Anthony Horowitz (The Sentence is Death, The Word is Murder, Magpie Murders)
The Sentence is Death
Secrets can kill.
Smooth-tongued divorce lawyer Richard Price is bludgeoned to death at his London home.
Scrawled on the wall beside the body: the number 182.
What does it mean? And who was at his front door just minutes before he died and while he was still talking on the phone?
Confronted with this most baffling of mysteries, the police are forced to turn to private investigator Daniel Hawthorne.
The Word is Murder
A woman is strangled six hours after organising her own funeral.
Did she know she was going to die? Did she recognise her killer?
Enter Daniel Hawthorne, a detective with a genius for solving crimes and an ability to hold secrets very close.
With him is his writing partner, Anthony Horowitz. Together they will set out to solve his most puzzling of mysteries.
What neither of them know is that they are about to embark on a dark and dangerous journey whether the twists and turns are as unexpected as they are bloody.
Magpie Murders
Seven for a mystery that needs to be solved.
Editor Susan Ryland has worked with bestselling crime writer Alan Conway for years. Readers love his detective, Atticus Pünd, a celebrated solver of crimes in the sleepy English villages of the 1950s.

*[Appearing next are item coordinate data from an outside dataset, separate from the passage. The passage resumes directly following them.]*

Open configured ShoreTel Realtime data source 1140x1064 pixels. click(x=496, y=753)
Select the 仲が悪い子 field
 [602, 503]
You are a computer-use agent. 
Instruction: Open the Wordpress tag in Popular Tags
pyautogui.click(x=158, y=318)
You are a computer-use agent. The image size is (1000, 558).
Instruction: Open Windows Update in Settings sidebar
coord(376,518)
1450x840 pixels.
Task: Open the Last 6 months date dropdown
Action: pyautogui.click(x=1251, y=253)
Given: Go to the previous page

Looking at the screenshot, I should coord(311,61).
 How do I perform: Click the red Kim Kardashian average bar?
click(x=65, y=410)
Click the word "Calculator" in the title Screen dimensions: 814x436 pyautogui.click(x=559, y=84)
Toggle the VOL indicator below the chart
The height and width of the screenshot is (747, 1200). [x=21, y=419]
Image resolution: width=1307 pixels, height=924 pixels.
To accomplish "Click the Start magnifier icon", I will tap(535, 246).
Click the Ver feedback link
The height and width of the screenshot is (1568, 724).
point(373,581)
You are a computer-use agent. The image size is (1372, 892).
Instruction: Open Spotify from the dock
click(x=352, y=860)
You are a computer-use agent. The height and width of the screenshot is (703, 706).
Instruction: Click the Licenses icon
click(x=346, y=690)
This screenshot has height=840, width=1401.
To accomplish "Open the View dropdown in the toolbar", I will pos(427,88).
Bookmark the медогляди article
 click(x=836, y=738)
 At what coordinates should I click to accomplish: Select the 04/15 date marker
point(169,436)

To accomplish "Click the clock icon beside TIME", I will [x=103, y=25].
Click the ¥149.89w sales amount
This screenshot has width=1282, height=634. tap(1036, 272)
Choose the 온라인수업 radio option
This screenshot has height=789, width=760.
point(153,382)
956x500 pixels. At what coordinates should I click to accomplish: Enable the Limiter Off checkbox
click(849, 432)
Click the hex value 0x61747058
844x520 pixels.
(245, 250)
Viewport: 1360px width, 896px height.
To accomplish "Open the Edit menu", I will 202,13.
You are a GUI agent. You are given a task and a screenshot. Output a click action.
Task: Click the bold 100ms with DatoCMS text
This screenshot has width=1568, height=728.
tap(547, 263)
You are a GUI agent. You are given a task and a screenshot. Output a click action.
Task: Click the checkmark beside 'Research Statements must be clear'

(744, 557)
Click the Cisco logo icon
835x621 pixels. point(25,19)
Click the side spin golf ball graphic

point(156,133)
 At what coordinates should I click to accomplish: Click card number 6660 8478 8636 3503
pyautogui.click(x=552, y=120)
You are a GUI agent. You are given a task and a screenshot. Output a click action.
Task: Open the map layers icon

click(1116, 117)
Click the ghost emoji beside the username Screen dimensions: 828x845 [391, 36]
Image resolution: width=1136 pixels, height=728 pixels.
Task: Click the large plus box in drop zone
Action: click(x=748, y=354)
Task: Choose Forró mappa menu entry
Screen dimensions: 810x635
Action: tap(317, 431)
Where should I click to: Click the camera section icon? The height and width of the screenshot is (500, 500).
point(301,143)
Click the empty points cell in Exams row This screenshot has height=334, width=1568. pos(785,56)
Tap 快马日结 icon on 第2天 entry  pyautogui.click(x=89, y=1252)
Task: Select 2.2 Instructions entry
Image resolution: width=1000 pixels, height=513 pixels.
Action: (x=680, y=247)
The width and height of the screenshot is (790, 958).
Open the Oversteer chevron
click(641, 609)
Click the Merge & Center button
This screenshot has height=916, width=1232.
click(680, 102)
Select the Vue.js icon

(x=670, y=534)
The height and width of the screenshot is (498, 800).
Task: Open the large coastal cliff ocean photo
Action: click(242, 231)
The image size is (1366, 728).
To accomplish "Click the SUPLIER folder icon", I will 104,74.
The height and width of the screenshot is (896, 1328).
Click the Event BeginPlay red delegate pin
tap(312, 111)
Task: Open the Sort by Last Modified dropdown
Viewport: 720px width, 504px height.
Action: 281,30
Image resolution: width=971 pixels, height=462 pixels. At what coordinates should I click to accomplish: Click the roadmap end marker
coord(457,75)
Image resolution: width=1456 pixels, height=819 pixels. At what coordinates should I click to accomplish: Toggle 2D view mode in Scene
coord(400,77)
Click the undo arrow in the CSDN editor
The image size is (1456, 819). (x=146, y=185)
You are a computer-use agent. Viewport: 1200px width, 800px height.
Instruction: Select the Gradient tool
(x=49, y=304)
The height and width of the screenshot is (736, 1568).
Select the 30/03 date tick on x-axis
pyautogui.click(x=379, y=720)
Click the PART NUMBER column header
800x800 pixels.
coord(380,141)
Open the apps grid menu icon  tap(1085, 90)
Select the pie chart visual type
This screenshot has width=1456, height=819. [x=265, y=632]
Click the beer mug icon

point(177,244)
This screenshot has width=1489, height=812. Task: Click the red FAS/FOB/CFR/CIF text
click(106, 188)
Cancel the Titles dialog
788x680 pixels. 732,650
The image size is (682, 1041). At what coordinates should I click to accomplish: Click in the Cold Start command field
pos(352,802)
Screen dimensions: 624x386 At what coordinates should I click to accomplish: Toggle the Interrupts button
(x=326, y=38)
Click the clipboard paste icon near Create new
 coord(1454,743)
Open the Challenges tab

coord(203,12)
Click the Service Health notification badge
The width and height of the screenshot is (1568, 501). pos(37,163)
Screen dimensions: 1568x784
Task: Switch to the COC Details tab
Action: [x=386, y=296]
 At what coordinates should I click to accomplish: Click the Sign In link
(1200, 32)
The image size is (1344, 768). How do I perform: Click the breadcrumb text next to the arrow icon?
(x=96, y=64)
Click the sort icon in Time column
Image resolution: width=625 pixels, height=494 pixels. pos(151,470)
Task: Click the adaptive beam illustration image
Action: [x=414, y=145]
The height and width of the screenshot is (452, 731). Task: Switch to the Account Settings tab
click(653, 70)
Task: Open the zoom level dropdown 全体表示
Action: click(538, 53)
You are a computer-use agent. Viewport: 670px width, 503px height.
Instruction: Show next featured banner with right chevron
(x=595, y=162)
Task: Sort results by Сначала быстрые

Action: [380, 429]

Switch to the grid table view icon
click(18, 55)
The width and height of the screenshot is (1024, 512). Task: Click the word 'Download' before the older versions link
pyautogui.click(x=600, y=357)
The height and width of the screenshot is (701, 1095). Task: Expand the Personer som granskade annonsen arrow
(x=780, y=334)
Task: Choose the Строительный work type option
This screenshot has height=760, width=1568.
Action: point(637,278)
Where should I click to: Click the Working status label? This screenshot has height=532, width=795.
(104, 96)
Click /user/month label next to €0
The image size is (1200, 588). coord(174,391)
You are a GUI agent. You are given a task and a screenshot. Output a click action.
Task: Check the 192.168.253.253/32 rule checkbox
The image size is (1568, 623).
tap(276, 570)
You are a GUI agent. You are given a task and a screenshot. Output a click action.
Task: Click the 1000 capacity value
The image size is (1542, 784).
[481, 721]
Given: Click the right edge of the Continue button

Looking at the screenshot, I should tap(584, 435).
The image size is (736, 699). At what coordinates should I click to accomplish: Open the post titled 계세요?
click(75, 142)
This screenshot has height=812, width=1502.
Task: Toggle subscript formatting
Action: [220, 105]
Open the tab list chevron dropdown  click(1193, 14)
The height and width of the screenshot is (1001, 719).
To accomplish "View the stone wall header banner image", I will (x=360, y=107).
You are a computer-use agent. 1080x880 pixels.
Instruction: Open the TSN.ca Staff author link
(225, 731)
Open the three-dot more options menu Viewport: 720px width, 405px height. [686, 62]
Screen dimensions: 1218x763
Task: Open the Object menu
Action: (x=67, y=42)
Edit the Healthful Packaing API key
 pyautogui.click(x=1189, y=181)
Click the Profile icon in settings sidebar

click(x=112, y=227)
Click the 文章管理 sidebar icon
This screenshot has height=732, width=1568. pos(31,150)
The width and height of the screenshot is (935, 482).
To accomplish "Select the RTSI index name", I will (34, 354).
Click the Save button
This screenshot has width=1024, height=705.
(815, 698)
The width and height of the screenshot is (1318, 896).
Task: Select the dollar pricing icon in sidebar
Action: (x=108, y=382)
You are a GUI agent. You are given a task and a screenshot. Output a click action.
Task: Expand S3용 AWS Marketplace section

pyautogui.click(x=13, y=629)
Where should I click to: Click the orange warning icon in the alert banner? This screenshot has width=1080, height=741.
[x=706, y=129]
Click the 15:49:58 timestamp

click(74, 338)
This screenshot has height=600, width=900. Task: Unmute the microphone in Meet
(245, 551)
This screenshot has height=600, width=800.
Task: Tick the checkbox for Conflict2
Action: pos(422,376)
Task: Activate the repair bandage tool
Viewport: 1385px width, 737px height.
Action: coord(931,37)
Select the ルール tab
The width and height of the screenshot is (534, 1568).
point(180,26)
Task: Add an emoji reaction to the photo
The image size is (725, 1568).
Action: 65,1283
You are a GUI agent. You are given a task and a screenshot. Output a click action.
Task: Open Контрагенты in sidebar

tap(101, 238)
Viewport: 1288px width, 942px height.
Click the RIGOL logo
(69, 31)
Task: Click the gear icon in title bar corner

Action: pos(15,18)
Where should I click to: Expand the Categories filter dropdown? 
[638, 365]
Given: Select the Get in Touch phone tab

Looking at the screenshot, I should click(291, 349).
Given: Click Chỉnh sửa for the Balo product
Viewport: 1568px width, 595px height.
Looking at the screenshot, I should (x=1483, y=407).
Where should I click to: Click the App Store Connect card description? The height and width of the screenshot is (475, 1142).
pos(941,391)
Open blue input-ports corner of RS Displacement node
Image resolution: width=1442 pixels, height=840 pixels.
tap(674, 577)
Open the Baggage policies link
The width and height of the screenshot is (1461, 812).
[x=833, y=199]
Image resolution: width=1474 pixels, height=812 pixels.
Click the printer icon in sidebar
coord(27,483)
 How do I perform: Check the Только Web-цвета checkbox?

But Conway's latest tale of murder at Pye Hall is not quite what it seems. Yes, there are dead bodies and a host of intriguing suspects, but hidden in the pages of the manuscript lies another story: a tale written between the very words on the page, telling of real-life jealousy, greed, ruthless ambition and murder.
From the creator of Midsomer Murders comes a fiendish mystery perfect for fans of Agatha Christie's Miss Marple and Hercule Poirot.